Pete Cudney (26:21):
Yeah. If you were to extend this to whatever degree you’re comfortable to your own lived experience, I would imagine that I’m just guessing here that you would probably say that, that your parents did the best that they knew to do. And when given guidance, you know, they, they took that guidance and, and they tried to do their best with that. And so some of it, as we’ve talked, talked about, comes back to service providers to offer the guidance right. To parents and, and not just guide, but really ensure that they’re, that they’re doing some of that work. But I would imagine also now that there were times where you didn’t feel quite as connected to your family and that some element of that may have been about adoption in general. And some element of that may have been about being a Korean in a white American family. Could you speak to that? Are you comfortable speaking to that at all?
Nam Holtz (27:11):
Yeah. I’m, I’m definitely comfortable speaking to that. I again, say yes, I agree with you. My family did the best they could with the information they were given, which was not enough. And I often was given the choice, you know, to go take Korean lessons. I chose ballet. Yeah. I was given the option to, you know, take Korean drumming. I chose trumpet, you know, . I was given these options and they didn’t push it. And I, I mean, I’m, I’m glad they didn’t, but I wish that I had some more knowledge of my own Korean, anything. I felt so I felt so embarrassed when I would go somewhere and be expected to be able to say a word in Korean. And I couldn’t, I, I think they did a great job by bringing Young Sue in to the house.

——

* What is needed: Copy the interview transcript above, about a Korean adoptee raised in a white American family, in full and word for word.

* Data entries:

——

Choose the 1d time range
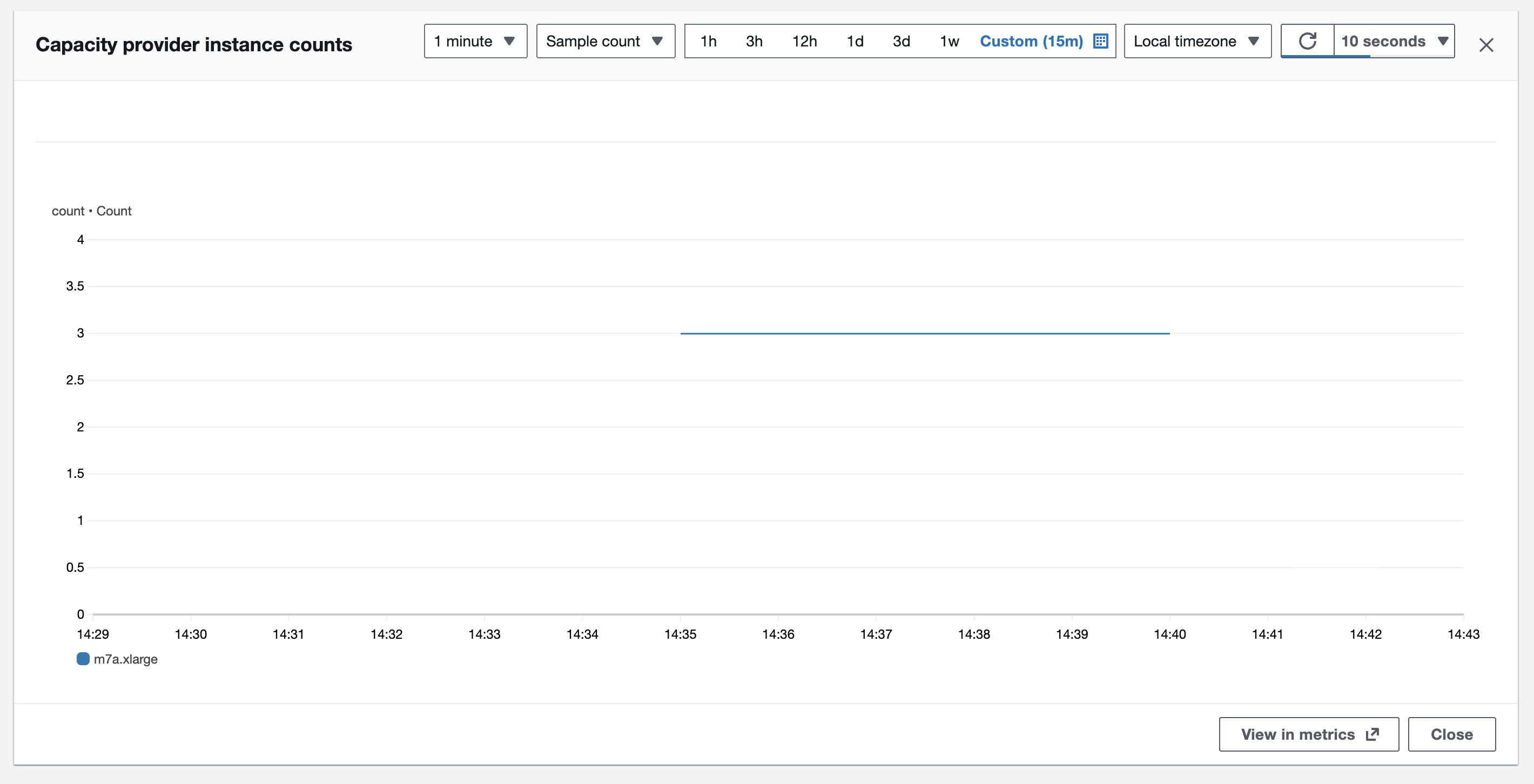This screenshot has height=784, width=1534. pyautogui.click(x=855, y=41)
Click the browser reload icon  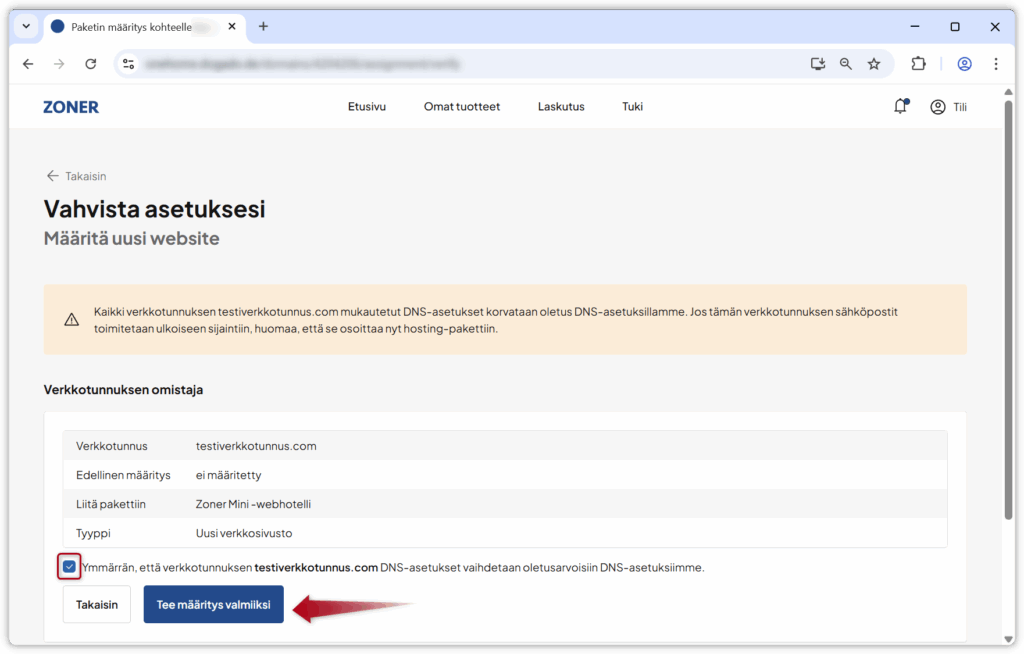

——

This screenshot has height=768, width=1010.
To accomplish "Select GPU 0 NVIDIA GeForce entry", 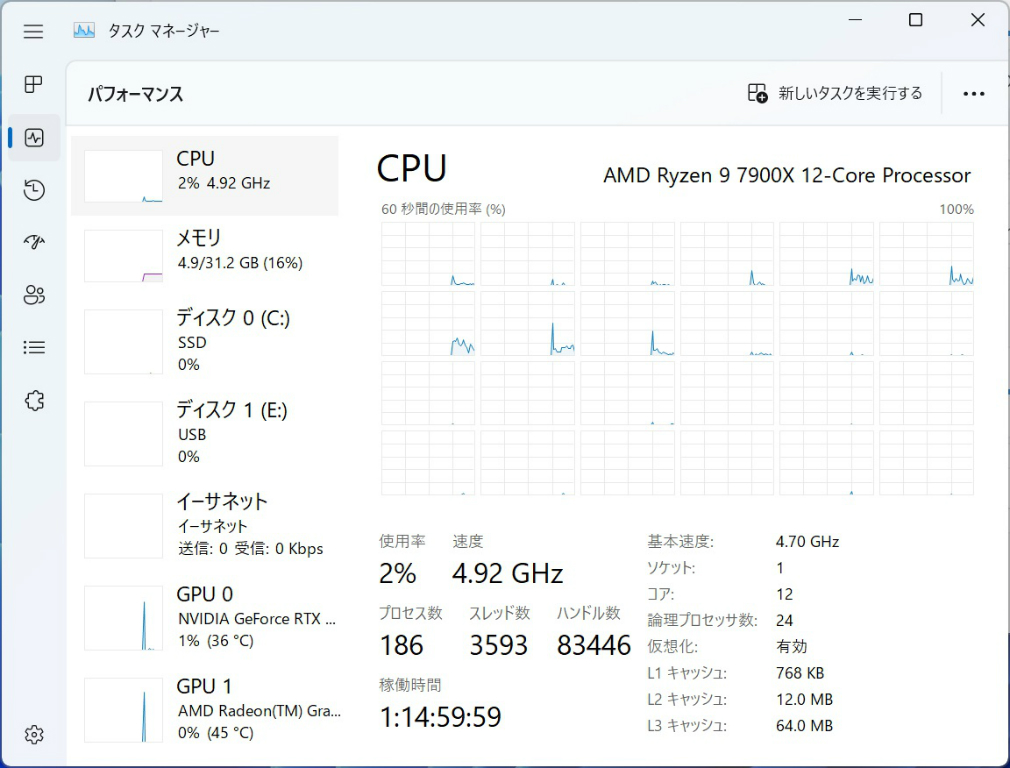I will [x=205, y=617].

——

* Answer for this exercise:
Pete Cudney (26:21):
Yeah. If you were to extend this to whatever degree you’re comfortable to your own lived experience, I would imagine that I’m just guessing here that you would probably say that, that your parents did the best that they knew to do. And when given guidance, you know, they, they took that guidance and, and they tried to do their best with that. And so some of it, as we’ve talked, talked about, comes back to service providers to offer the guidance right. To parents and, and not just guide, but really ensure that they’re, that they’re doing some of that work. But I would imagine also now that there were times where you didn’t feel quite as connected to your family and that some element of that may have been about adoption in general. And some element of that may have been about being a Korean in a white American family. Could you speak to that? Are you comfortable speaking to that at all?
Nam Holtz (27:11):
Yeah. I’m, I’m definitely comfortable speaking to that. I again, say yes, I agree with you. My family did the best they could with the information they were given, which was not enough. And I often was given the choice, you know, to go take Korean lessons. I chose ballet. Yeah. I was given the option to, you know, take Korean drumming. I chose trumpet, you know, . I was given these options and they didn’t push it. And I, I mean, I’m, I’m glad they didn’t, but I wish that I had some more knowledge of my own Korean, anything. I felt so I felt so embarrassed when I would go somewhere and be expected to be able to say a word in Korean. And I couldn’t, I, I think they did a great job by bringing Young Sue in to the house.